At the same time, the application of support vector regression proved to be more efficient as the applied model performed better in predicting the peak and minimum values of power generation. However, even though the performance of SVR is generally better than that of ANNs, the combined results (ensemble model) of ANNs and SVR appear to be the best approach in a given power generation region. One example is to introduce a combination of two approaches by clustering, i.e., average predicted usage between 1500 kilowatts and 3800 kilowatts, as shown in the following figure. Finally, as the predicted horizon increases, the artificial neural network provides a more accurate prediction of wind power generation. On the other hand, a well-adjusted SVR seems to give very satisfactory results even for the prediction of the previous day (99.60% R2, 98.99% consistency index and 334kW mean absolute error).
Example 3:
case study and training data set:
to apply the described method and the internal prediction tool of SEALAB. The wind farm studied used a total of 10 750 kw wind turbines. A detailed data set of operations of up to 2.5 years has been provided, including measurements of the actual wind energy production of all 10 wind turbines, as well as wind speed and wind direction at hub altitude. Therefore, the lower graph provides a representative wind speed and wind power generation measurement sample, and the long-term average wind speed of the wind field is estimated to be 9.3m/s, so that the average capacity factor exceeds 38%.
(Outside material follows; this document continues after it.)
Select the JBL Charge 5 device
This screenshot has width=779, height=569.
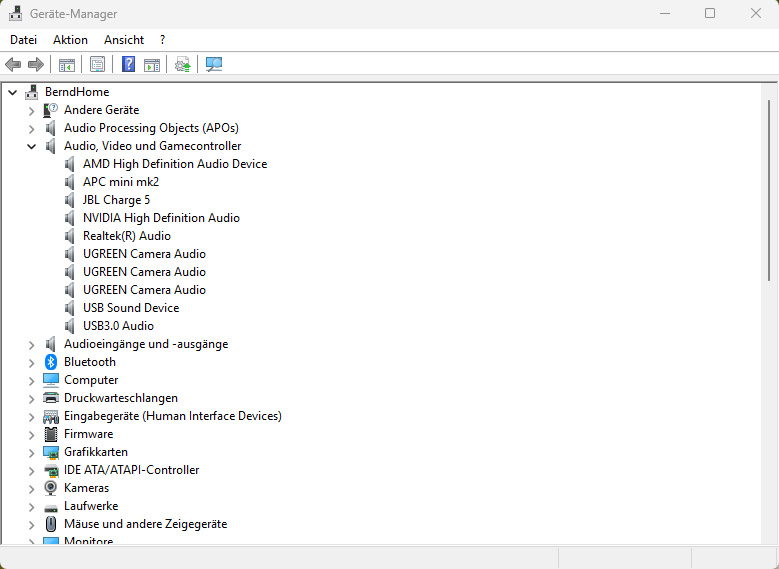tap(116, 200)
The particular measurement set is processed to produce a clean data set for training the different predictive models used. As previously described, different prediction ranges were tested, i.e. 1 to 24 hours in advance, while training on the model used 41 features and 60.000 records. These are measurements (i.e. wind speed, wind direction, power generation, ambient temperature) and a time indicator registered to each wind turbine.
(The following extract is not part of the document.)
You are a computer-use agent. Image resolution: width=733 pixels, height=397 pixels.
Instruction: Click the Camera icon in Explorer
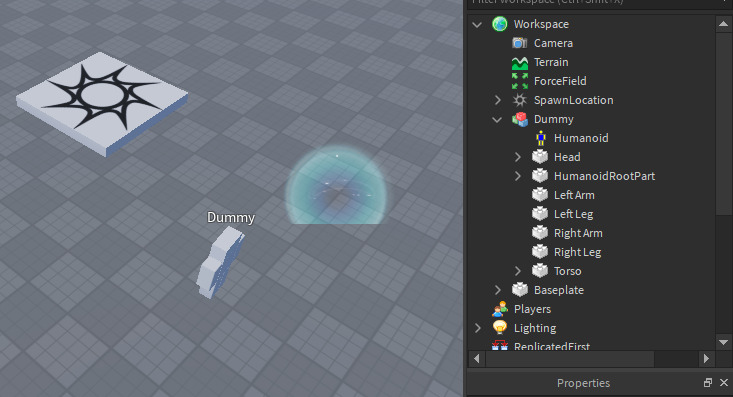click(x=519, y=43)
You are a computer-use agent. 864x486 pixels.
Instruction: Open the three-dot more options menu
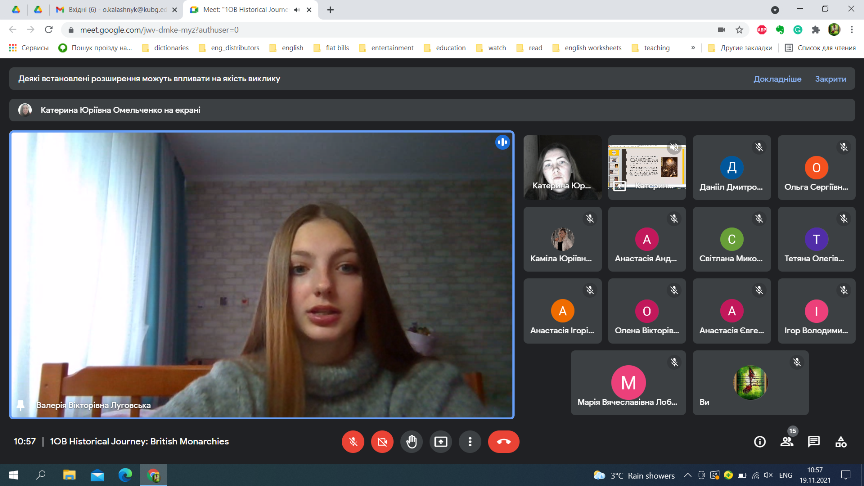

For wind power generation predictions using the ML method, as expected, the performance of the model gradually decays with increasing prediction horizon. For this reason, in the current case study, the Elman model was found to be sufficiently accurate up to 6 hours, with the result that 24 hours ahead was an R2 protocol indexed by 87% and greatly improved over previous studies based on the use of artificial neural networks. The generated prediction results are respectively presented in a time series (static and mobile) form as shown in the following graph, and the prediction results can be directly compared with the original wind power output value (ground real value).